(Records from a data source)
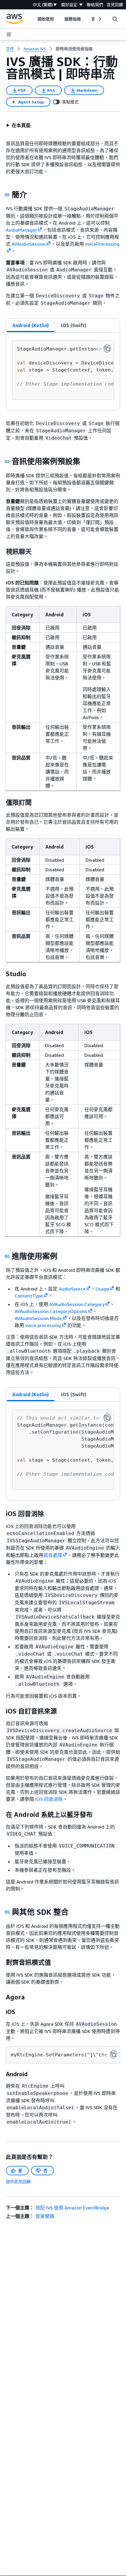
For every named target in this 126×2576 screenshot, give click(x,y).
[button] (18, 125)
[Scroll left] (33, 19)
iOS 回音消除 (49, 1799)
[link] (74, 49)
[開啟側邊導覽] (9, 34)
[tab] (30, 325)
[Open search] (115, 19)
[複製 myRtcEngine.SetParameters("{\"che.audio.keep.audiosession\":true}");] (113, 2054)
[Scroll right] (99, 19)
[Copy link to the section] (7, 195)
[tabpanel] (63, 371)
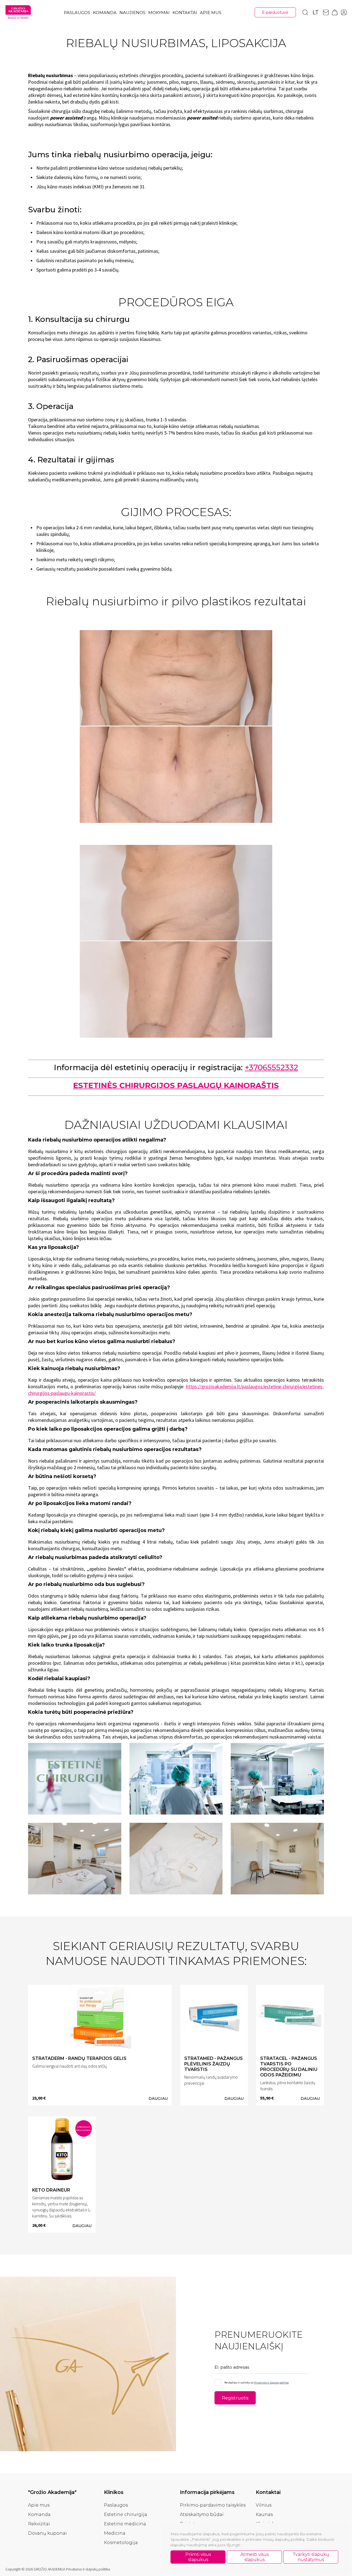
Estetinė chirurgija (125, 2514)
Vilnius (263, 2505)
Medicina (114, 2533)
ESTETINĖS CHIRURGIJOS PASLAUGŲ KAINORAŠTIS (176, 1085)
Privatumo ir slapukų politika (271, 2382)
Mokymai (159, 12)
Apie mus (210, 12)
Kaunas (264, 2514)
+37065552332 (271, 1067)
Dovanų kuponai (47, 2533)
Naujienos (132, 12)
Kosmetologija (121, 2542)
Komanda (105, 12)
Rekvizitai (39, 2523)
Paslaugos (77, 12)
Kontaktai (184, 12)
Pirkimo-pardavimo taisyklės (213, 2505)
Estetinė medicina (125, 2523)
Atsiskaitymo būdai (202, 2514)
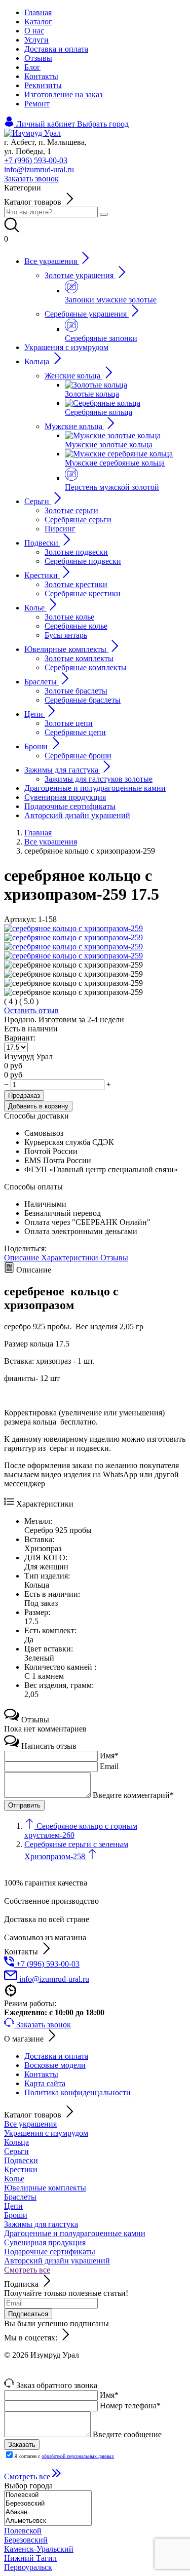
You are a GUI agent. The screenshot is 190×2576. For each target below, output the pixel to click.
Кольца (16, 2142)
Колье (14, 2178)
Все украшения (30, 2124)
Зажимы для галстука (41, 2224)
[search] (104, 214)
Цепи (13, 2206)
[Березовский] (48, 2504)
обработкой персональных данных (78, 2456)
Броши (15, 2215)
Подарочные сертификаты (49, 2251)
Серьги (16, 2151)
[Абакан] (48, 2512)
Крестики (20, 2169)
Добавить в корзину (38, 1106)
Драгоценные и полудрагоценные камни (74, 2233)
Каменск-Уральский (38, 2549)
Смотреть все (27, 2269)
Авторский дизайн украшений (57, 2260)
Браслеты (20, 2197)
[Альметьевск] (48, 2521)
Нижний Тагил (30, 2558)
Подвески (21, 2160)
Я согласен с (64, 2456)
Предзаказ (24, 1095)
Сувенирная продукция (45, 2242)
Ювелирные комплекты (45, 2187)
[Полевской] (48, 2495)
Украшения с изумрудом (46, 2133)
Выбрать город (103, 124)
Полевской (23, 2530)
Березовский (26, 2539)
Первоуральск (28, 2567)
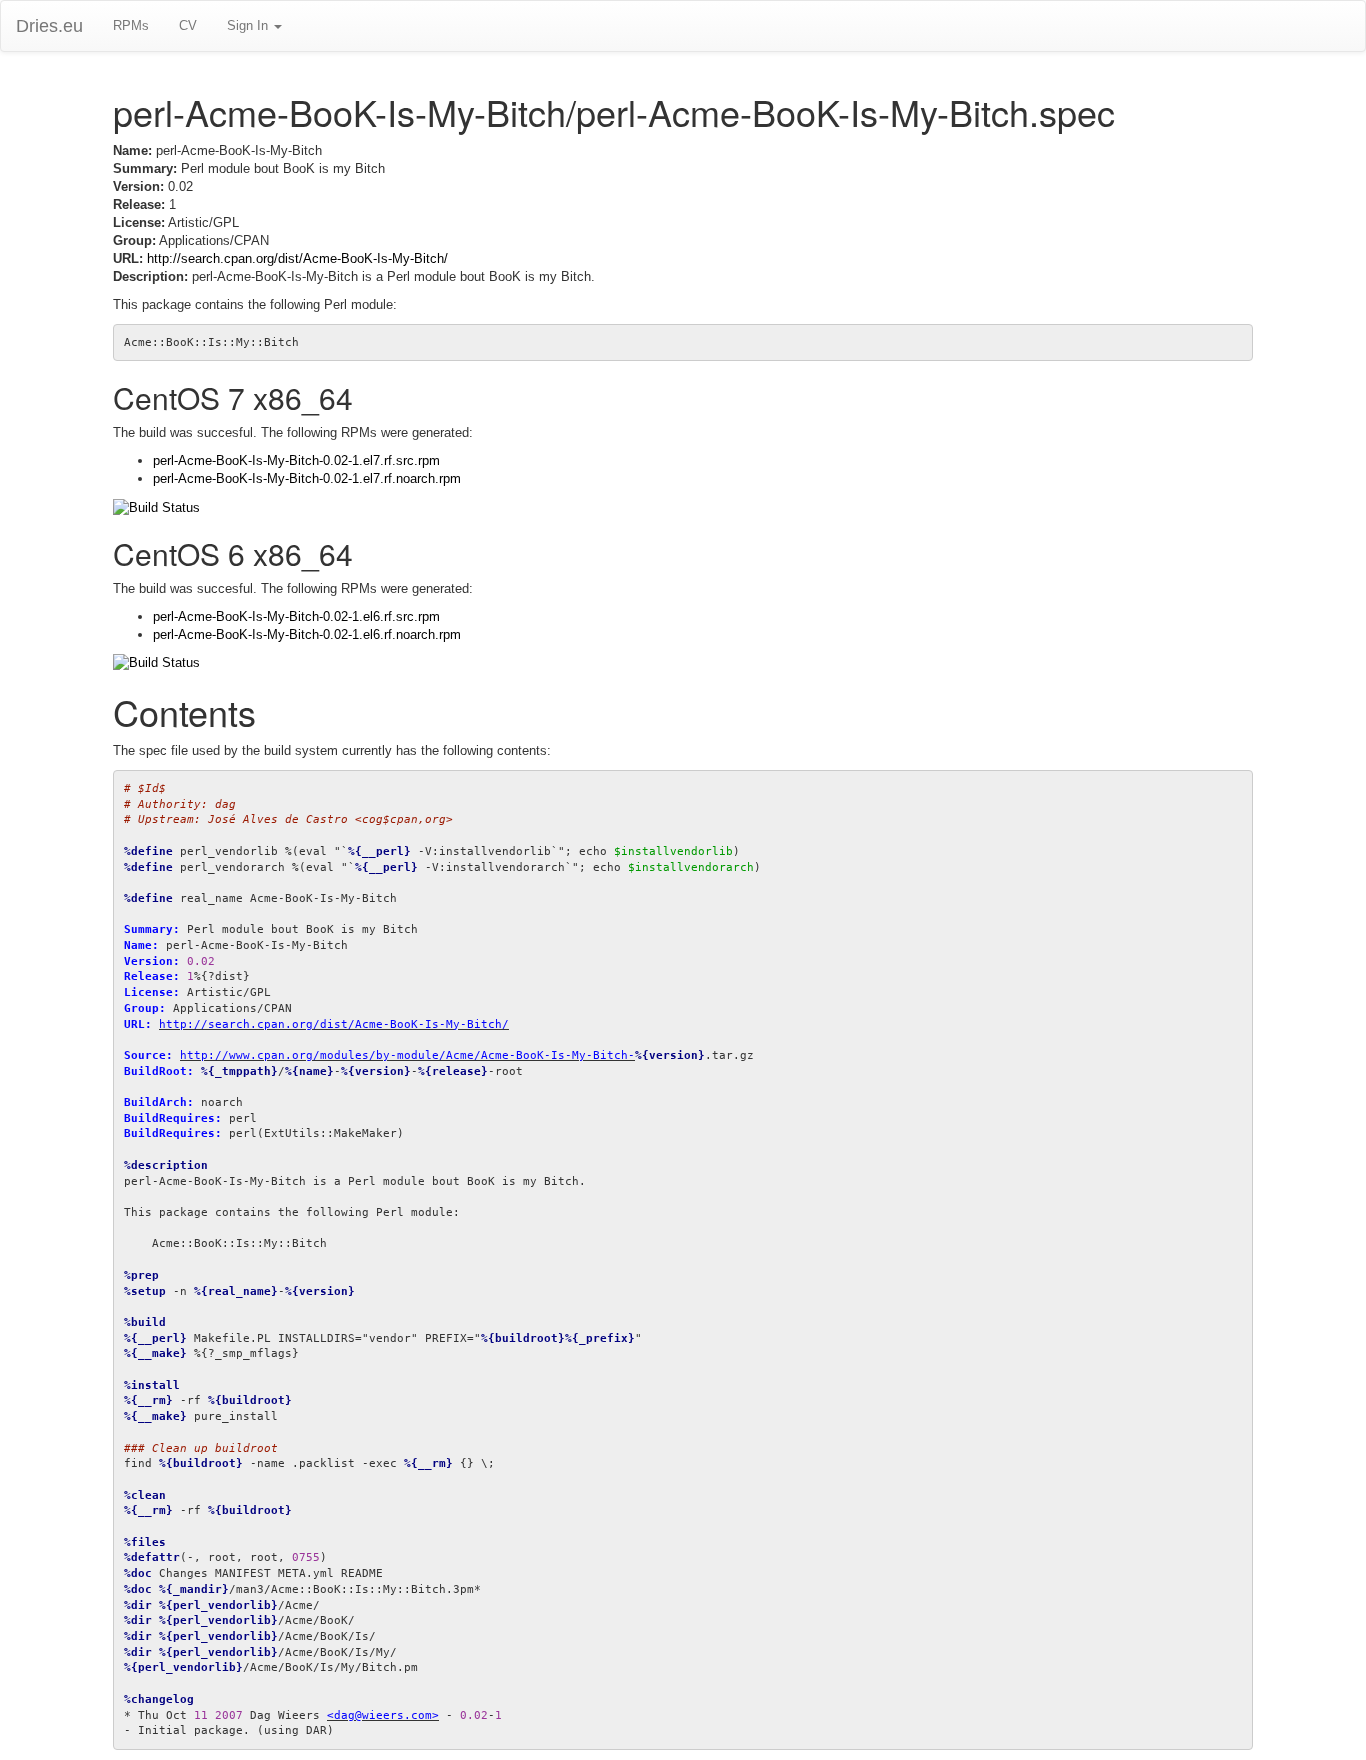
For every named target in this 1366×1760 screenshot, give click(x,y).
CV (188, 25)
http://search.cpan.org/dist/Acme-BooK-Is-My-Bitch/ (297, 258)
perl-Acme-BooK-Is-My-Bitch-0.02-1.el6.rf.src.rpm (296, 616)
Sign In (249, 25)
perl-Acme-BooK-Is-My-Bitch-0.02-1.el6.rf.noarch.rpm (307, 634)
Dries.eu (49, 26)
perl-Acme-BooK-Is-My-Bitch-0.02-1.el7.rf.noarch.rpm (307, 478)
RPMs (131, 25)
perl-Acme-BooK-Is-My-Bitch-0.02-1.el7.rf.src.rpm (296, 460)
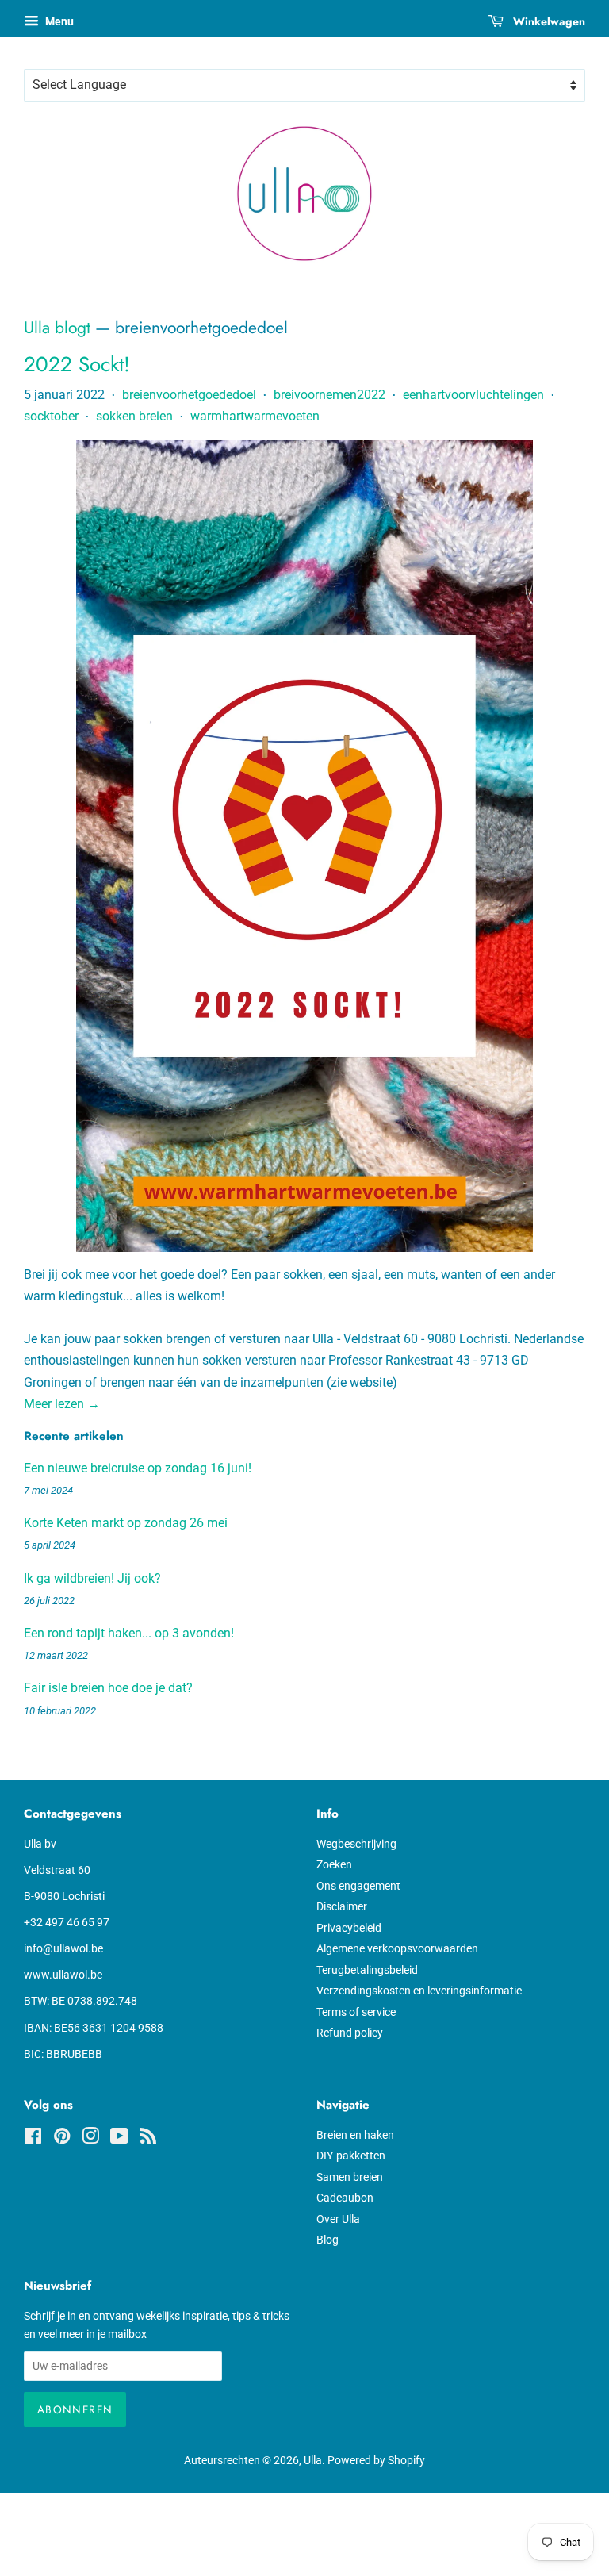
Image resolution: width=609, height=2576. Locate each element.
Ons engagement (358, 1885)
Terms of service (356, 2012)
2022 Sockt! (77, 364)
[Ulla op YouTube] (119, 2139)
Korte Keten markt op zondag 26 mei (126, 1522)
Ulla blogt (57, 328)
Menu (58, 21)
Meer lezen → (62, 1403)
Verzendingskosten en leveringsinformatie (419, 1990)
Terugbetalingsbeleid (367, 1970)
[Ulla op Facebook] (33, 2139)
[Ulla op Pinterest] (62, 2139)
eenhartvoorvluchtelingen (473, 394)
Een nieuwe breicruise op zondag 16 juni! (137, 1468)
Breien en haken (355, 2135)
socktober (51, 416)
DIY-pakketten (350, 2155)
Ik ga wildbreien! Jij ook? (92, 1578)
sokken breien (134, 416)
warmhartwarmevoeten (255, 416)
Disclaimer (341, 1906)
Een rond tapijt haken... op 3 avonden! (129, 1633)
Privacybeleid (348, 1927)
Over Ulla (338, 2219)
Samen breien (349, 2177)
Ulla (313, 2460)
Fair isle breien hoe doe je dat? (108, 1687)
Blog (327, 2239)
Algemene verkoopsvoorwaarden (397, 1948)
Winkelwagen (547, 21)
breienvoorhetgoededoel (189, 394)
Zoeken (334, 1864)
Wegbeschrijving (356, 1843)
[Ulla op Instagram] (90, 2139)
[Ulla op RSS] (148, 2139)
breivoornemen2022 (329, 394)
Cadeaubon (344, 2197)
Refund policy (349, 2032)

ABOUT THIS EXERCISE
Reproduce exactly the line that contains "Over Ulla (338, 2219)" together with each line after it to the end of the entries; include no other lines.

RESULT FOR THIS EXERCISE
Over Ulla (338, 2219)
Samen breien (349, 2177)
Ulla (313, 2460)
Fair isle breien hoe doe je dat? (108, 1687)
Blog (327, 2239)
Algemene verkoopsvoorwaarden (397, 1948)
Winkelwagen (547, 21)
breienvoorhetgoededoel (189, 394)
Zoeken (334, 1864)
Wegbeschrijving (356, 1843)
[Ulla op Instagram] (90, 2139)
[Ulla op RSS] (148, 2139)
breivoornemen2022 (329, 394)
Cadeaubon (344, 2197)
Refund policy (349, 2032)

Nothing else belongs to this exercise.